Obama’s aunt, Illegals Impact

Is there ANY doubt that Illegals are drawn here?

In yellowStone national park there is a HUGE fine for feeding the animals because they will always seek free food, living etc…

Why would you would you blame this person for taking a handout? and then telling his/her friends from all over to come share in the bounty?

The taxpayers of Massachusetts and the US can NOT continue to support these people.

STOP giving them benefits and they will stop coming…..

the ones that are making a living will stay and the ones sucking us dry will leave….

5 replies on “Obama’s aunt, Illegals Impact”
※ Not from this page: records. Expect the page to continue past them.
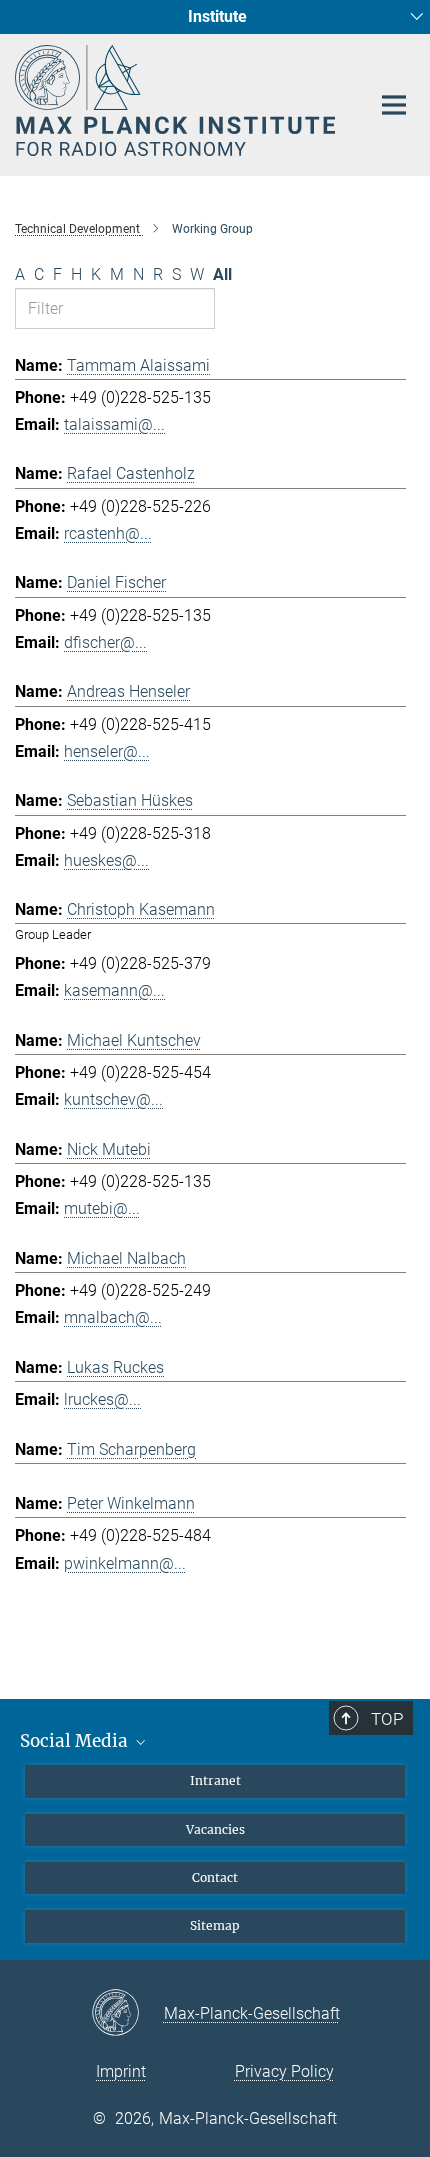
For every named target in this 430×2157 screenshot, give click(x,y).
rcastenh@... (108, 533)
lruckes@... (102, 1399)
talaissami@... (114, 424)
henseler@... (107, 751)
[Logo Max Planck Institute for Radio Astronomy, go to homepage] (177, 100)
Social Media (76, 1741)
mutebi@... (102, 1208)
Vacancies (215, 1829)
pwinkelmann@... (125, 1563)
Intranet (215, 1780)
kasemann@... (114, 990)
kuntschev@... (113, 1099)
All (222, 274)
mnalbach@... (113, 1317)
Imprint (121, 2071)
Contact (215, 1877)
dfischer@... (105, 642)
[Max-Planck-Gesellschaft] (127, 2014)
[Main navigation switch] (394, 105)
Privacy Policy (284, 2071)
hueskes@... (106, 860)
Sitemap (215, 1925)
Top (387, 1719)
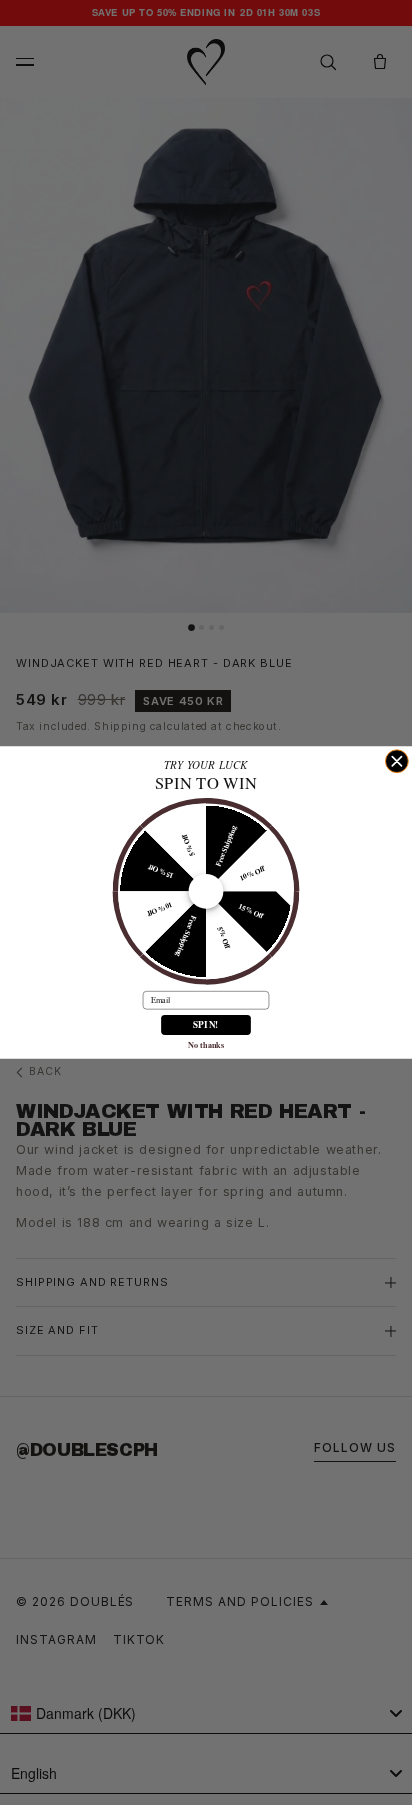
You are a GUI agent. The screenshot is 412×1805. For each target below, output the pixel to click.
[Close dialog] (396, 761)
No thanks (206, 1044)
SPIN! (206, 1024)
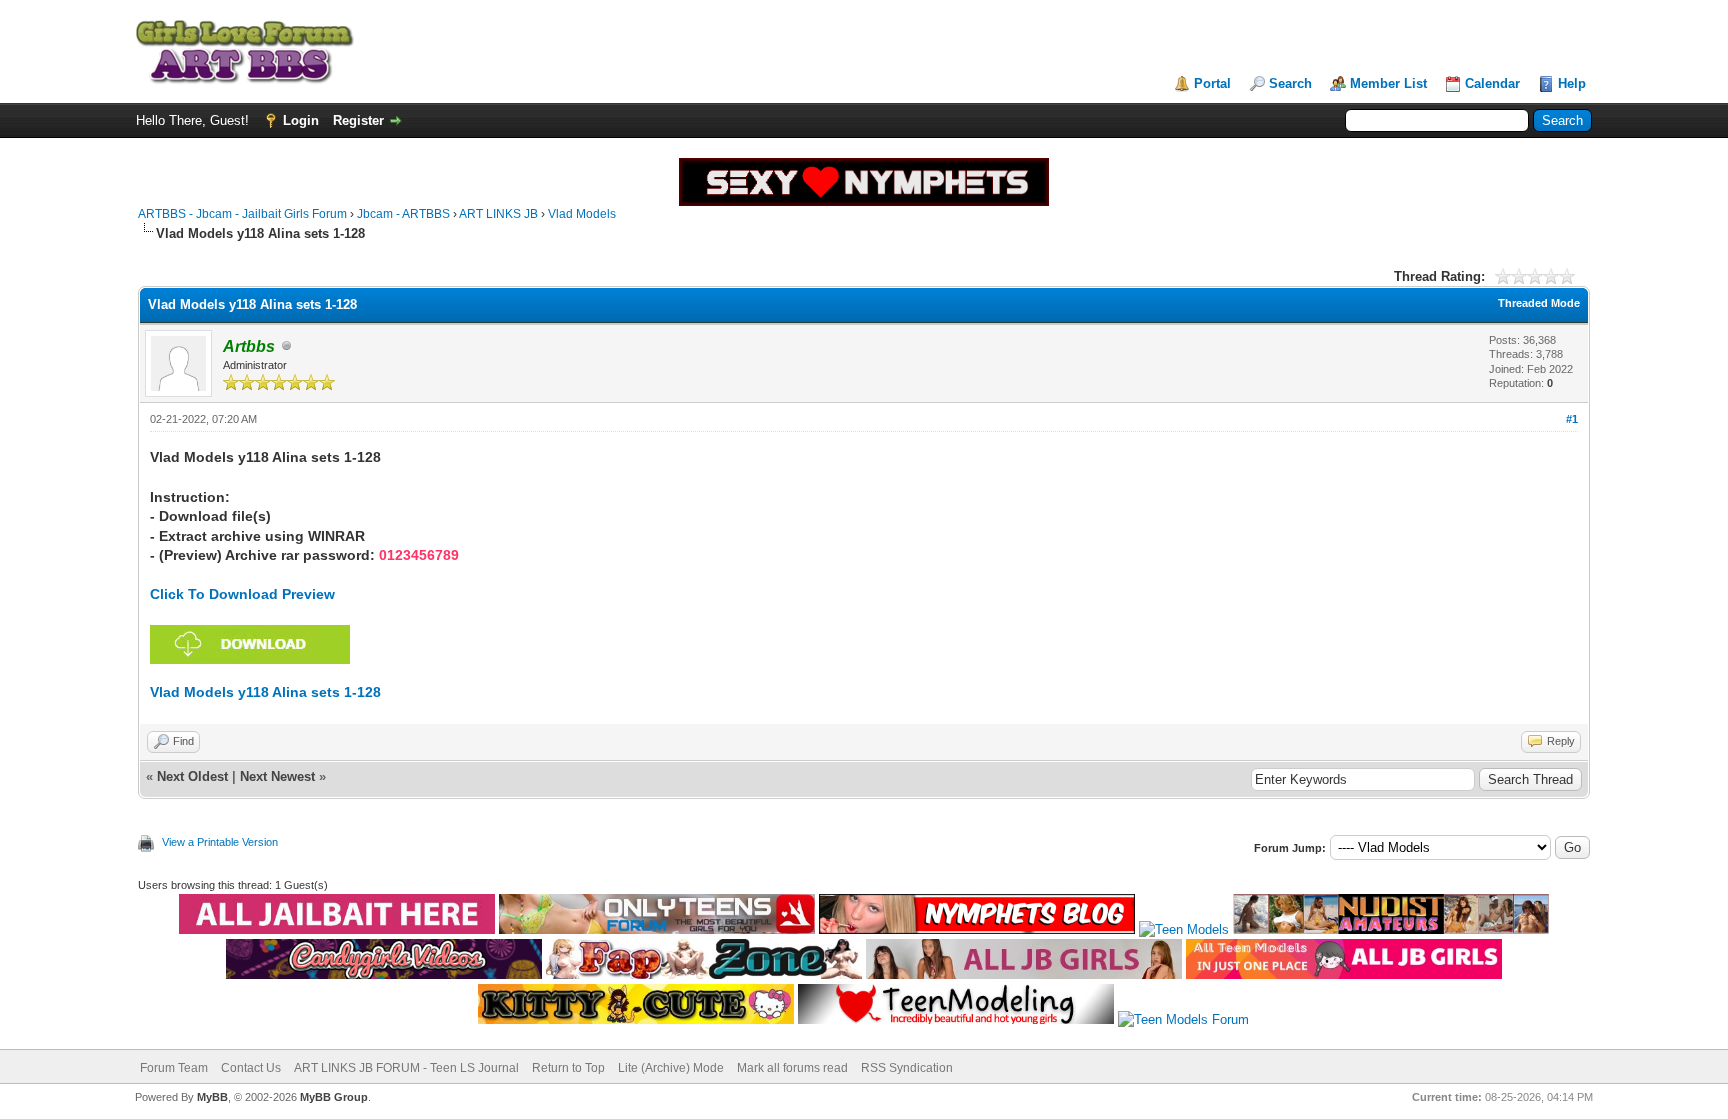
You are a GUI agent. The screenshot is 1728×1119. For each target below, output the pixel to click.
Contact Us (251, 1068)
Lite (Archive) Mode (671, 1068)
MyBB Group (334, 1097)
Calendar (1492, 83)
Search (1290, 83)
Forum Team (174, 1068)
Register (358, 120)
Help (1572, 83)
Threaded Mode (1539, 303)
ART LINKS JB (498, 214)
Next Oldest (192, 776)
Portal (1212, 83)
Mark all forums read (792, 1068)
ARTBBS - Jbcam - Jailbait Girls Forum (242, 214)
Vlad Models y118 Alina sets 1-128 (265, 692)
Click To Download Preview (242, 594)
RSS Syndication (907, 1068)
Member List (1388, 83)
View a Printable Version (220, 842)
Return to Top (568, 1068)
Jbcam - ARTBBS (403, 214)
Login (301, 120)
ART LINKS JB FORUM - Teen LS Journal (406, 1068)
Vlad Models (582, 214)
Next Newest (277, 776)
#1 (1572, 419)
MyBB (212, 1097)
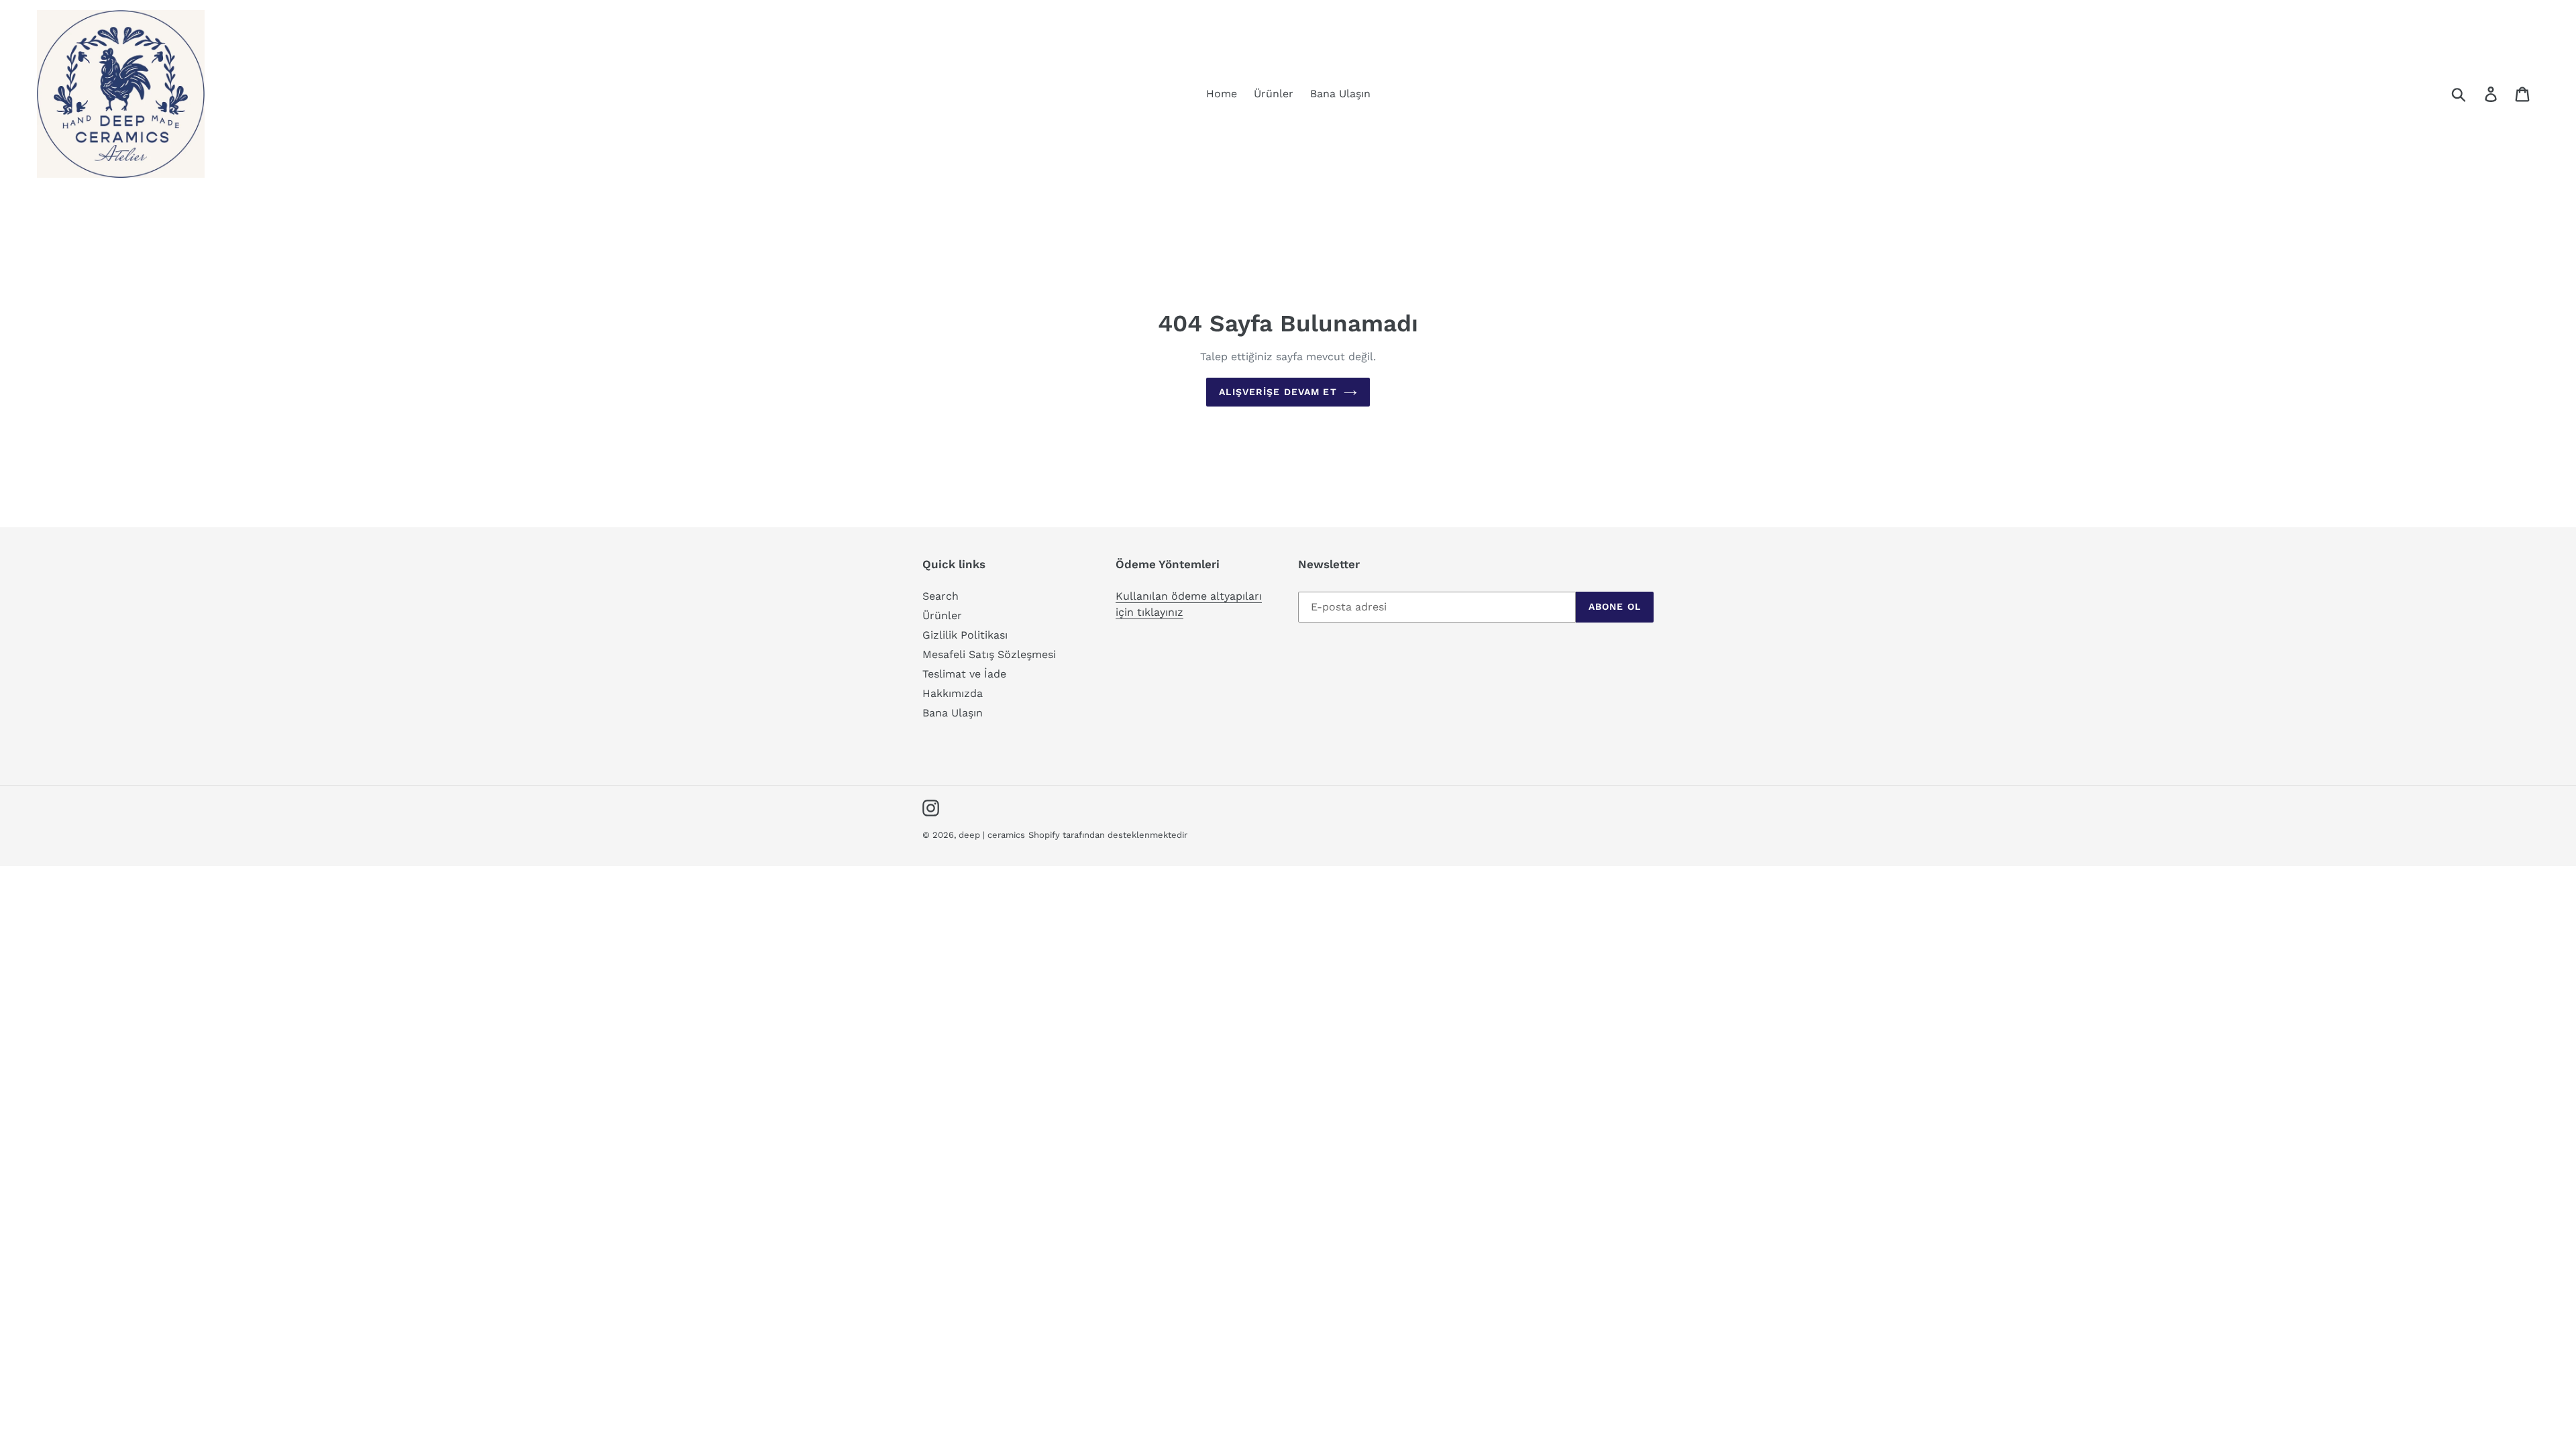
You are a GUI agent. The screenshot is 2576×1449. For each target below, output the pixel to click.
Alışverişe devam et (1277, 391)
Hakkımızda (952, 693)
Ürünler (942, 615)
  1. Have you got a rough estimate of the dollar cost from illegal aliens coming here? If it’s not a large number, then this is not a large problem.

  2. Dave,
    you can do your own math…
    Take just auntie, how much has it cost the tax payers to support her?
    She gets $700 cash/month; housing, clothing, food, healthcare; heat, electricity and probably
    gets one of those free cell phones (not free, we pay for that too). Multiply that cost by whatever
    number you want, but whatever number you plug in it will be astronomical!

    Thank God she has no kids, that would add a tremendous amount, just look at Cambridge the “sanctuary city”, It cost the taxpayers $24k + per student per year.

  3. I got curious about whether I could find an estimate for how many illegal aliens there are in Massachusetts, and found one:


    In Massachusetts, the estimated illegal population is 1.36% of the total. Not large. Massachusetts is also not especially attractive to illegal immigrants, despite your suggestion that they would come here for the great benefits — the national estimate is 1.7%, so we are below the average. Texas, a state well-known for its terrible social services, has a rate of 4.55% — it seems that proximity to Mexico is more important (Arizona and California are #2 and #1 on the list, at 4.77 and 6.11%)

    And, in addition, we’re deporting illegal aliens at a rate 10% higher than in 2008, and 25% higher than 2007. So


    So what do you propose we should do differently, and why? Benefits aren’t that important, else we would be above average, not below. Deportations are up. The overall number is not large. Why should I think this is a burning issue that requires us to do more than we are already doing?

  4. Dave,

    Not large?
    even though I think that number is a low estimate, instead of showing it as 1.36% to make it appear to be low
    put it in real numbers, that’s 90,000 illegal immigrants, some even say it could be as high as 250,000 but even at 90,000
    how many are being supported like aunti. There are also cost like the recent Murders in lawrence by an illegal.

    what do I think should be done?, NOT ONE of those 90,000+ should be recieving any benefits.

  5. Why would you believe that estimate is low, and what is wrong with using a percentage? Lots of numbers look big, scaled up to the size of a state or a nation, but a percentage lets us know how common something is, and where we stand relative to other states. In this case, for example, it helps illustrate that benefit levels are probably less relevant than proximity to Mexico — we would not necessarily get that with raw numbers, because after all, of course there’s bound to be many illegal immigrants in Texas and California, those are big states. A percentage removes the big-state problem, and lets us see that they really do have relatively more.

    What I’ve read, suggests that illegal immigrants are less likely to commit ordinary crimes that the general population. I don’t have a reference for this, I just recall reading it, and the reasoning was simply that if you are trying to avoid getting deported, it’s a good idea not to attract legal attention, OR to get people mad at you.

    As far as whether they “should” be receiving the benefits, I think that depends. I am personally a little ambivalent on how we treat illegal immigrants; if we catch them at the border, fine. if we catch them in the first year or two, sure. If, instead, we fail to notice someone’s undocumented status for so long that they start a family here, put down roots, raise children, and graduate them from high school, I think we sort of blew it. There ought to be some sort of a statute of limitations that applies in that case. It is, after all, a matter of paperwork, not a “real” crime, and lots of civil violations have statutes of limitations — so why not this one? It’s not at all part of the Constitution or the early history of this nation; we used to accept all comers.

    So to your question of “should”, for me, it depends upon how long they’ve been here. Less than two or three years probably not — but why haven’t they been deported? For the other extreme, suppose someone comes here, and brings their kids with them, and lives for a dozen years, and the kids end up going to school, etc. The kids had no choice in the matter, and they were not adults, and many years have elapsed. I am not at all comfortable denying services to children in that situation.

    So I disagree very much with your black-and-white view of this.